Define what civil rights actually are. Students need to understand that civil laws exist to provide structure for communities and create boundaries of acceptable behavior.
Discuss the leaders and notable figures of the Civil Rights Movement, allowing students to place historic names into a real context. Of course, Rosa Parks and Martin Luther King Jr. were key figures, but the organizations and political leaders of the era (JFK, SNICC, NAAPC etc.) should also be covered.
Explain the terms "Jim Crow" and the "Reconstruction Period" to provide context for the Civil Rights Movement of the 1950s and 1960s.

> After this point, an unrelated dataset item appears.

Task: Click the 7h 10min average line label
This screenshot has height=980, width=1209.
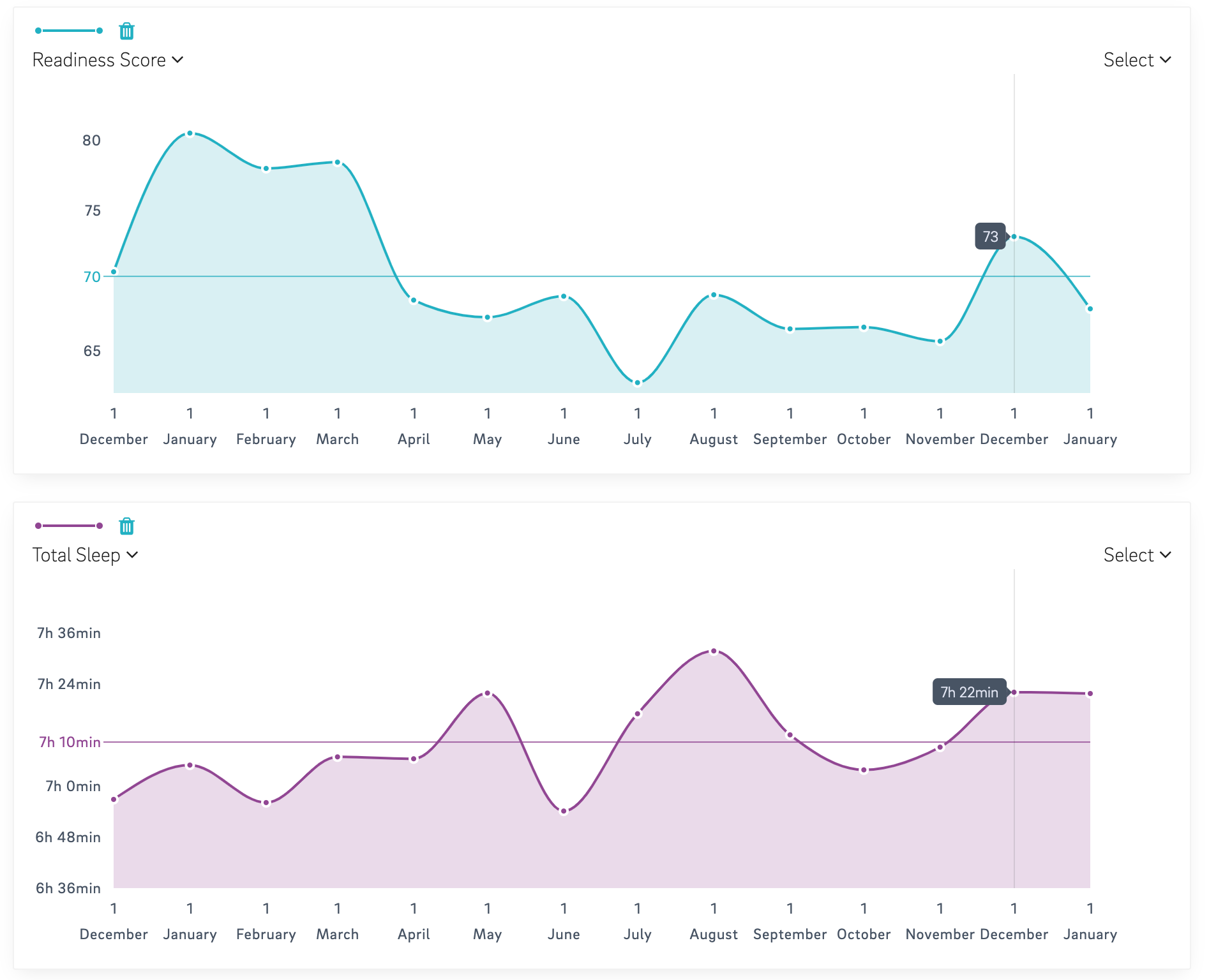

Teach students about the landmark legal case Brown vs. the Board of Education, which made desegregation an enforceable law. Discussing the desegregation of schools in a classroom environment provides a great opportunity for visual references. Students can see the integrated and diverse classroom around them and imagine the vast differences a similar classroom would have had during the 1940s and 1950s.
Show students the different methods of protest used during the Civil Rights Movement using video from the time as well as classroom demonstration. Students could perform their own "sit-in" and role-play passive resistance.
Talk about the results of the Civil Rights Movement and the effect it has on the world today. Provide examples of civil rights struggles taking place currently and how the movement of the 1950s and 1960s created a basis for all future civil rights issues in America.